The Nevern Cross on the south side of the church dates from the 10th century or early 11th century. It consists of two sections fitted together with a mortice and tenon joint, both cut from the local dolerite stone. It has classic braided decorations and inscriptions reading "dns" on one side and "h.an.eh" on the other. Nearby is the Vitalianus Stone, dating from around 500 AD, inscribed in Latin "VITALIANI EMERTO" and in Ogham "vitaliani". In the Trewern Chapel in the south transept, two inscribed stones are set into the window sills. The Maglocunus Stone is inscribed in Latin "MAGLOCUNI FILI CLUTORI" and in Ogham "maglicunas maqi clutar.." and is of the 5th century or early 6th century. The Braided Cross is of the early 10th century. There is a Pilgrim's Cross cut into the rock on the roadside between the village and the castle. Dyfed Archaeological Trust has carried out excavations at the castle site. The Pentre Ifan dolmen and the Castell Henllys hillfort are in the parish, each about 2 mi from the village.

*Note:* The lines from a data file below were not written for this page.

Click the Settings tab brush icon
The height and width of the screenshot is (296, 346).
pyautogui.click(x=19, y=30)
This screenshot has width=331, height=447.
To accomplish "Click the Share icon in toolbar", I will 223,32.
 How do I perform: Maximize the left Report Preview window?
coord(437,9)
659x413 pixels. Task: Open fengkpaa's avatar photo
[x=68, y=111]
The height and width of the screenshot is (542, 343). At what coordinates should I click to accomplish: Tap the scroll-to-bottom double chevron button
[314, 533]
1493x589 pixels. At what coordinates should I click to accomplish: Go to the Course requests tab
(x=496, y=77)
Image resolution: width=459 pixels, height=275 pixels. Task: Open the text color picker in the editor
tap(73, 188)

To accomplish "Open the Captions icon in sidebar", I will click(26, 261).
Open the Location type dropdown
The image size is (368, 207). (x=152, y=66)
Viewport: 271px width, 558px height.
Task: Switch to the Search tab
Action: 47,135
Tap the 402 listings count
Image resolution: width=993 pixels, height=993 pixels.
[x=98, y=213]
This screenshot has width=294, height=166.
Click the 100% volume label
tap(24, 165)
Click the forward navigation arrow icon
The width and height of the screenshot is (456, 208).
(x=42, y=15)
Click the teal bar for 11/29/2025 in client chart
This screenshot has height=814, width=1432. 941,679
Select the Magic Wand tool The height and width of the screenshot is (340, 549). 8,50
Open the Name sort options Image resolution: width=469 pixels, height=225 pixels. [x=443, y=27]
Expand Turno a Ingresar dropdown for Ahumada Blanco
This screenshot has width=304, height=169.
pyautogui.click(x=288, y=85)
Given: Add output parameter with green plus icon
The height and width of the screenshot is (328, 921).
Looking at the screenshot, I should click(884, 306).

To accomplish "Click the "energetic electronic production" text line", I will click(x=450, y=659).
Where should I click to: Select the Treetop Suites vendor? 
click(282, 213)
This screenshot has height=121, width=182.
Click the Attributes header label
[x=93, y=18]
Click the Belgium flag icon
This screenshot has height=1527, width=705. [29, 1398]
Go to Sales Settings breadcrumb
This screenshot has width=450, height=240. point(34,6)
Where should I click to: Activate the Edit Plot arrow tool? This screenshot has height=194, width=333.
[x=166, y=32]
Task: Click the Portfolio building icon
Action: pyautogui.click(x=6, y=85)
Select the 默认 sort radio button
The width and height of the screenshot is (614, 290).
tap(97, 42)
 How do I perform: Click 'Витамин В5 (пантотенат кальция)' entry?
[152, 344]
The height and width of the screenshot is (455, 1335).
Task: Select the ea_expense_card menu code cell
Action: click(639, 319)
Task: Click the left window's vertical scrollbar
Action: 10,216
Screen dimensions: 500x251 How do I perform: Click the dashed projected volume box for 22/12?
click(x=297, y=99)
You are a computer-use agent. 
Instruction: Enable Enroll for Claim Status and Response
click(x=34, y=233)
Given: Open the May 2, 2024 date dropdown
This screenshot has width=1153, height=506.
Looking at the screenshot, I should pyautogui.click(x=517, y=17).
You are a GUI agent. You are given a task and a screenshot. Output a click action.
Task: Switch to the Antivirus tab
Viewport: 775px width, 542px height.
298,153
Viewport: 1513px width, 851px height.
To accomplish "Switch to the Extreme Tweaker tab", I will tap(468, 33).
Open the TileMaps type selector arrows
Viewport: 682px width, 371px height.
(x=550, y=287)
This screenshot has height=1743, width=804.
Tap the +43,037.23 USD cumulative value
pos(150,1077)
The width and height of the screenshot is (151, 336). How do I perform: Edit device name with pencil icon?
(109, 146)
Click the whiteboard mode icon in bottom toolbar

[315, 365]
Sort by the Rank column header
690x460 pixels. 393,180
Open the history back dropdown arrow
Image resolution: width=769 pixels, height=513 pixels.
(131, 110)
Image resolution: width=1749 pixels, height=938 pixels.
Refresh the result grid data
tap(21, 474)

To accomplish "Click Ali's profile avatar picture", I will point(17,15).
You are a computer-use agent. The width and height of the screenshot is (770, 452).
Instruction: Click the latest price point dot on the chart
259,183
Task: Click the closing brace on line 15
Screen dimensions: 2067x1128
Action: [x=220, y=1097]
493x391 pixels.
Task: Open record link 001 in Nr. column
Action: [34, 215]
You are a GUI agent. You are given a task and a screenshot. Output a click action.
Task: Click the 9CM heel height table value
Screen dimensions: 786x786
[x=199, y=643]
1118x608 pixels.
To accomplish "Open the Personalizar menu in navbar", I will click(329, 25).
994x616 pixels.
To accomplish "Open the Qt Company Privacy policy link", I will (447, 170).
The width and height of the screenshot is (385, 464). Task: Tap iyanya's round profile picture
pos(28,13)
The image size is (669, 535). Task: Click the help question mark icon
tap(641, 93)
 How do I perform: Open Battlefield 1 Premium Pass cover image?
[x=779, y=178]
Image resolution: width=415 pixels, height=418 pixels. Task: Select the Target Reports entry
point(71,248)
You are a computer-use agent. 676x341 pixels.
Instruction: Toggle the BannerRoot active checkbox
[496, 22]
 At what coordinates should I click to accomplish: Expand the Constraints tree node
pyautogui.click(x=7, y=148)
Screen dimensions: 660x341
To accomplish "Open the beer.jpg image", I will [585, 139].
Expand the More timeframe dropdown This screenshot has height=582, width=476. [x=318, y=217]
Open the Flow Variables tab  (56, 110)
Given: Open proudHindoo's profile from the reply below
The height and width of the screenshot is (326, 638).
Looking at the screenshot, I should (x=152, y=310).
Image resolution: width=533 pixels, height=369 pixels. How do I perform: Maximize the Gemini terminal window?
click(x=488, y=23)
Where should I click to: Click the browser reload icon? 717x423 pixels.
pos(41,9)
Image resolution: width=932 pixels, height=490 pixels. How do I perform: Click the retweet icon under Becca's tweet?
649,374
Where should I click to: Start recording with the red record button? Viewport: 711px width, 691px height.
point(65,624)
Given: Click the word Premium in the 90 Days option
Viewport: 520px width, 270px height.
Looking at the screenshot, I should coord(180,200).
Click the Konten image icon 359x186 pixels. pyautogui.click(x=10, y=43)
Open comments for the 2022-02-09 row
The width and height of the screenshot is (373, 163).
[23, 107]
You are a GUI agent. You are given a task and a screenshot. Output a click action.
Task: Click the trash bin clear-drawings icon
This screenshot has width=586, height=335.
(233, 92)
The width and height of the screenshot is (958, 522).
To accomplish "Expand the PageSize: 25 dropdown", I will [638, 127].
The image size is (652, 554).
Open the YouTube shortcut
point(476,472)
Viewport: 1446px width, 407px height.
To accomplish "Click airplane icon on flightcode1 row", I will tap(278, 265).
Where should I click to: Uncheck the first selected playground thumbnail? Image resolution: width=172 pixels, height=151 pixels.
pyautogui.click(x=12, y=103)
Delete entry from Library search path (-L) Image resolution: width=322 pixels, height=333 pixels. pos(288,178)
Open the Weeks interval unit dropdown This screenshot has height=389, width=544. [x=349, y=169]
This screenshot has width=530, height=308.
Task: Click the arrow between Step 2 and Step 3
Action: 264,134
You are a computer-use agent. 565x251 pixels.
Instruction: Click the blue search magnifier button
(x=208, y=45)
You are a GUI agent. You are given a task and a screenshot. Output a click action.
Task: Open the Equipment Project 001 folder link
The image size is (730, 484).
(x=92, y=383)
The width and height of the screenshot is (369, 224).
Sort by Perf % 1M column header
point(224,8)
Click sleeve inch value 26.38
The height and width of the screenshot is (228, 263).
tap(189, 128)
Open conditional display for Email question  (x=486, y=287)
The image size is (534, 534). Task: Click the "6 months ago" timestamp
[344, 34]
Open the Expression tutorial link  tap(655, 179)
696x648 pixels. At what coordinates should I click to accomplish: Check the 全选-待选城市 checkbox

The dolmen is under the care of Cadw, the Welsh Historic Monuments Agency.

== Notable people ==
- George Owen of Henllys (1552–1613), a Welsh antiquarian, author, and naturalist; born in Henllys.
- George Owen (died 1665), a Welsh officer of arms and York herald from 1633; born at Henllys.
- Joshua Hughes (1807–1889), born in Nevern, Bishop of St Asaph.